1
votes

I am new to AWS workspace, as of now we are using DynamoDB to feed our logs on daily bases for each job execution, And then each day we generating a summary report from all the data which was posted to dynamoDB on the previous day.

I am facing an issue while fetching the data from dynamoDB while generating the summary report. For fetching the data, I am using Java Client inside my scala class. The issue is that I am not able to retrieve all the data from dynamoDB for any filter condition. But while checking at DynamoDB UI, I can see a lot more no of records.

..using below code ..

    val client: AmazonDynamoDB = AmazonDynamoDBClientBuilder.standard.build

//Function that returns filter expression and ExpressionAttribute
    val (filterExpression, expressionAttributeValues) = getDynamoDBQuery(inputArgs)

    val scanRequest: ScanRequest = new ScanRequest()
      .withTableName("table_name")
      .withFilterExpression(filterExpression)
      .withExpressionAttributeValues(expressionAttributeValues)

    client.scan(scanRequest)

After a lot of analysis, it looks like that DynamoDB is taking a while for fetching all the data for any filter condition (when we scan the dataset). And Java client is not waiting while all the records are retrieved from the DynamoDB. Is there any workaround for this. Please help.

Thanks

3

3 Answers

4
votes

DynamoDB returns results in a paginated manner. For a given ScanRequest, the ScanResult contains getLastEvaluatedKey that should be passed through setExclusiveStartKey of the next ScanRequest to get the next page. You should loop through this until the getLastEvaluatedKey in a ScanResult is null.

BTW, I agree with the previous answer that DynamoDB may not be an ideal choice to store this kind of data from a cost perspective, but you are a better judge of the choice made!

2
votes

Dynamodb is not meant for the purpose which you are using for. Storage is not only costlier, but querying the data will also be costlier.

DynamoDb is meant for transaction key value store.

You can store it in Firehose, S3 and query with Athena.
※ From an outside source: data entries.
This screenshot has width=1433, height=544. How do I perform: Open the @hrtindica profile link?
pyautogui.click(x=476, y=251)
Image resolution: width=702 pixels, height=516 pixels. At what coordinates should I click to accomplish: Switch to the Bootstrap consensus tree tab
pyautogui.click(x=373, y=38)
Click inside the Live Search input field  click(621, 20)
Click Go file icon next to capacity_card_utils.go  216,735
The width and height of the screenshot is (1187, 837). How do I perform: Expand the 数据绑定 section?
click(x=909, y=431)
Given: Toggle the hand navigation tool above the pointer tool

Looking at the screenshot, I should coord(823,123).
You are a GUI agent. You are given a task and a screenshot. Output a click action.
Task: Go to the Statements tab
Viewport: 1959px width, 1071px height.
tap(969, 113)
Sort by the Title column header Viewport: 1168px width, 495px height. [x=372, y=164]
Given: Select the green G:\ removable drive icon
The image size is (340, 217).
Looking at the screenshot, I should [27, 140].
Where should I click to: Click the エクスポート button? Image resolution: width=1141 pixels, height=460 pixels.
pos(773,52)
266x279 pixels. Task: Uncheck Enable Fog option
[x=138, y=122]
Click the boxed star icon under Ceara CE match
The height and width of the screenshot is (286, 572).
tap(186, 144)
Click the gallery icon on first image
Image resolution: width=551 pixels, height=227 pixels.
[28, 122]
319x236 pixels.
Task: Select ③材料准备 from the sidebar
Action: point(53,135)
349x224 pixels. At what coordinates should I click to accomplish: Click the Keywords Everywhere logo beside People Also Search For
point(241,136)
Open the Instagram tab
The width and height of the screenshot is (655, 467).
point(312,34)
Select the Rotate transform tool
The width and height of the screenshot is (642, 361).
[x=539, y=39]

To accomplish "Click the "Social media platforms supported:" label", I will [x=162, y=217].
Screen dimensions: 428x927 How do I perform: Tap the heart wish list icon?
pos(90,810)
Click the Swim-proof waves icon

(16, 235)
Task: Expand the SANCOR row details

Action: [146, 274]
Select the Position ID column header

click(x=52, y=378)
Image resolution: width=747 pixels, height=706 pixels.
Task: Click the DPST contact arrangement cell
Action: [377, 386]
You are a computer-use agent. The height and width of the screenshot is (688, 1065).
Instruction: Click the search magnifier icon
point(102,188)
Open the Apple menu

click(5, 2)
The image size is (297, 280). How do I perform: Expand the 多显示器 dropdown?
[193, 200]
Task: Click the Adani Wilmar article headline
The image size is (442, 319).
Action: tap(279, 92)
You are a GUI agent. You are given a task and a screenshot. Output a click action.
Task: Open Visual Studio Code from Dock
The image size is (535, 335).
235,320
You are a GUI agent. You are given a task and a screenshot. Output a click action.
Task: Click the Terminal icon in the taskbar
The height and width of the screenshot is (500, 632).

That is cheaper, scalable and good for analytical use.

Log --> Firehose --> S3 --> Athena

With regards to your question, DynamoDB will not return all the records when you request for it. It will return a set of records and will give the lastevaluatedkey.

More documentation on DynamoDB Scan.

https://docs.aws.amazon.com/amazondynamodb/latest/developerguide/Scan.html

Hope it helps.

0
votes

Thanks @Vikdor for your help .. I did the same way you suggested and it worked perfectly fine. Below is the code ..

var output = new StringBuilder
val client: AmazonDynamoDB = AmazonDynamoDBClientBuilder.standard.build

val (filterExpression, expressionAttributeValues) = getDynamoDBQuery(inputArgs)

var scanRequest: ScanRequest = new ScanRequest()
  .withTableName("watchman-jobs")
  .withFilterExpression(filterExpression)
  .withExpressionAttributeValues(expressionAttributeValues)

var flag: Boolean = false
var scanResult = client.scan(scanRequest)
var items : util.List[util.Map[String,AttributeValue]] = scanResult.getItems
var lastEvaluatedKey: util.Map[String, AttributeValue] = null
do {
  scanRequest = scanRequest.withExclusiveStartKey(lastEvaluatedKey)
  scanResult = client.scan(scanRequest)
  if(flag) items.addAll(scanResult.getItems)
  lastEvaluatedKey = scanResult.getLastEvaluatedKey
  flag = true
} while ( {
  lastEvaluatedKey != null
})

return items